Entre as principais causas estão fraudes à cota de gênero, compra de votos, abuso de poder político e econômico, além de casos relacionados a inelegibilidade reflexa e até envolvimento com grupos crim1n0s0s.
A fraude à cota de gênero — prática em que partidos lançam candidaturas femininas fictícias apenas para cumprir a exigência legal de participação mínima de mulheres — tem sido a infração mais recorrente, já confirmada em pelo menos oito processos julgados pela Justiça Eleitoral do Ceará. Parte dessas ações ainda está em fase de recurso no Tribunal Superior Eleitoral (TSE).

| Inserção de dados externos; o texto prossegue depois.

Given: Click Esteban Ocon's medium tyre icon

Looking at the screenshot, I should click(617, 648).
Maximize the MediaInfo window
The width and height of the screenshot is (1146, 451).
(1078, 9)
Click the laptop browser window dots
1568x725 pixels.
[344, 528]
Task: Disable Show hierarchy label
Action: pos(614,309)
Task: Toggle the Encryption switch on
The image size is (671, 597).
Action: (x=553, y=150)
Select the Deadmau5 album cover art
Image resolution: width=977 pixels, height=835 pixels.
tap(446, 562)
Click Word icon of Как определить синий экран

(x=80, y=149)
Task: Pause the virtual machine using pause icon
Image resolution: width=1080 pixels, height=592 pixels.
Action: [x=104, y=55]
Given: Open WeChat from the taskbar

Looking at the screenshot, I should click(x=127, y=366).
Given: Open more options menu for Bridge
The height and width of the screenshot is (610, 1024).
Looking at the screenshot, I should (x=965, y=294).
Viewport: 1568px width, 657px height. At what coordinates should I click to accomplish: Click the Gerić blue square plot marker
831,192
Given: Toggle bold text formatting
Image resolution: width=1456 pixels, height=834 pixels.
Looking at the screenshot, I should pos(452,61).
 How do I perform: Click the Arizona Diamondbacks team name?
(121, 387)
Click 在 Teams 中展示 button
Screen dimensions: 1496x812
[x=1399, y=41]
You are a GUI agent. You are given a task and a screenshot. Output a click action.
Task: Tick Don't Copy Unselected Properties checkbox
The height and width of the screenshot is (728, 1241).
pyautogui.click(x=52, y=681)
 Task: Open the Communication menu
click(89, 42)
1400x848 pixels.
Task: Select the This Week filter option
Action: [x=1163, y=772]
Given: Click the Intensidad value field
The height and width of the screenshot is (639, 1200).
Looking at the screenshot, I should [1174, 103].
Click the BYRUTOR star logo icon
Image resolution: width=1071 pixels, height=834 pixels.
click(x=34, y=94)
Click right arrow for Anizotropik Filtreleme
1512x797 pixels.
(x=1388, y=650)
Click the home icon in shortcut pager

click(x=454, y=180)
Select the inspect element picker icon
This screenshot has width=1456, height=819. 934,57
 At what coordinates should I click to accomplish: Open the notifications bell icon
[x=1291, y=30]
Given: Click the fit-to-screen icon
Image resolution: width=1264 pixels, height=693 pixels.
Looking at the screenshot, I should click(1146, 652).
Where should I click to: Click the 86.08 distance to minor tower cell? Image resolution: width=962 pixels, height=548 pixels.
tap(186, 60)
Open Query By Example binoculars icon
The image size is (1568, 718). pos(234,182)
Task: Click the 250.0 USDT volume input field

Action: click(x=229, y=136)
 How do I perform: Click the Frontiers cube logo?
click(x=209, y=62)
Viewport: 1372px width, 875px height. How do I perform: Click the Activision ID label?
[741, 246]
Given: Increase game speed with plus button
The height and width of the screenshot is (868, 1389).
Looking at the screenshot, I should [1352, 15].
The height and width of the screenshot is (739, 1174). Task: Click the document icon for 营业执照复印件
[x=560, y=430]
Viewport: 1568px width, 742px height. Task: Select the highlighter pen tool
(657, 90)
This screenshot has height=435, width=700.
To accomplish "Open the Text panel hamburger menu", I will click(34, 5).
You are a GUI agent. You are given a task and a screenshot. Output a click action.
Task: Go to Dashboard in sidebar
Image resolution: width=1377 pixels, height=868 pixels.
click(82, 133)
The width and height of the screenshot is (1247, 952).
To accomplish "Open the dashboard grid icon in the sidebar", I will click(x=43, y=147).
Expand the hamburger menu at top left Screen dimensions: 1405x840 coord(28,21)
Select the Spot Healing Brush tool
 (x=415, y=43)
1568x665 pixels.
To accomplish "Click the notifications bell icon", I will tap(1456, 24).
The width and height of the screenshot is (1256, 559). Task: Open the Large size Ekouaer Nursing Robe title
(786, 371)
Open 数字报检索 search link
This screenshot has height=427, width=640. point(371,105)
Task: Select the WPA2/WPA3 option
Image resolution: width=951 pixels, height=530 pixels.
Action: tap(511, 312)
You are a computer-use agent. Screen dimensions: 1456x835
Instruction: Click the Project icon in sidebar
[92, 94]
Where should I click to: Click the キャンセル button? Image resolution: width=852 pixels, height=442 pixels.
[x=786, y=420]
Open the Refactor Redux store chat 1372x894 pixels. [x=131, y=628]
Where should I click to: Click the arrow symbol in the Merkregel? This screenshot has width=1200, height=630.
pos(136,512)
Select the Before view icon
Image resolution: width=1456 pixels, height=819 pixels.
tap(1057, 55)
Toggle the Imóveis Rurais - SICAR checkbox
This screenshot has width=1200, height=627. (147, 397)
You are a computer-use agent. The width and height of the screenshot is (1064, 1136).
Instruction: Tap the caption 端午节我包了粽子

Na capital, Fortaleza, o suplente Juninho Aquino (Avante) foi condenado por abuso de poder e intimidação de adversários políticos durante o pleito de 2024. Embora o TRE-CE tenha afastado a ligação com facções, manteve a penalidade por “abuso pelo uso indevido da militância”. A defesa do vereador classificou a decisão como “perseguição política” e informou que pretende recorrer.
Em alguns municípios, a Justiça Eleitoral já determinou recontagem de votos e redistribuição de vagas nas câmaras. Segundo o jurista Fernandes Neto, doutor em Direito Constitucional pela Unifor, “as decisões do TRE-CE passam a valer imediatamente, a menos que o TSE conceda liminar suspendendo seus efeitos”.
As próximas semanas devem definir o novo cenário político em diversas cidades do interior cearense, onde as decisões judiciais podem alterar significativamente a composição dos legislativos locais.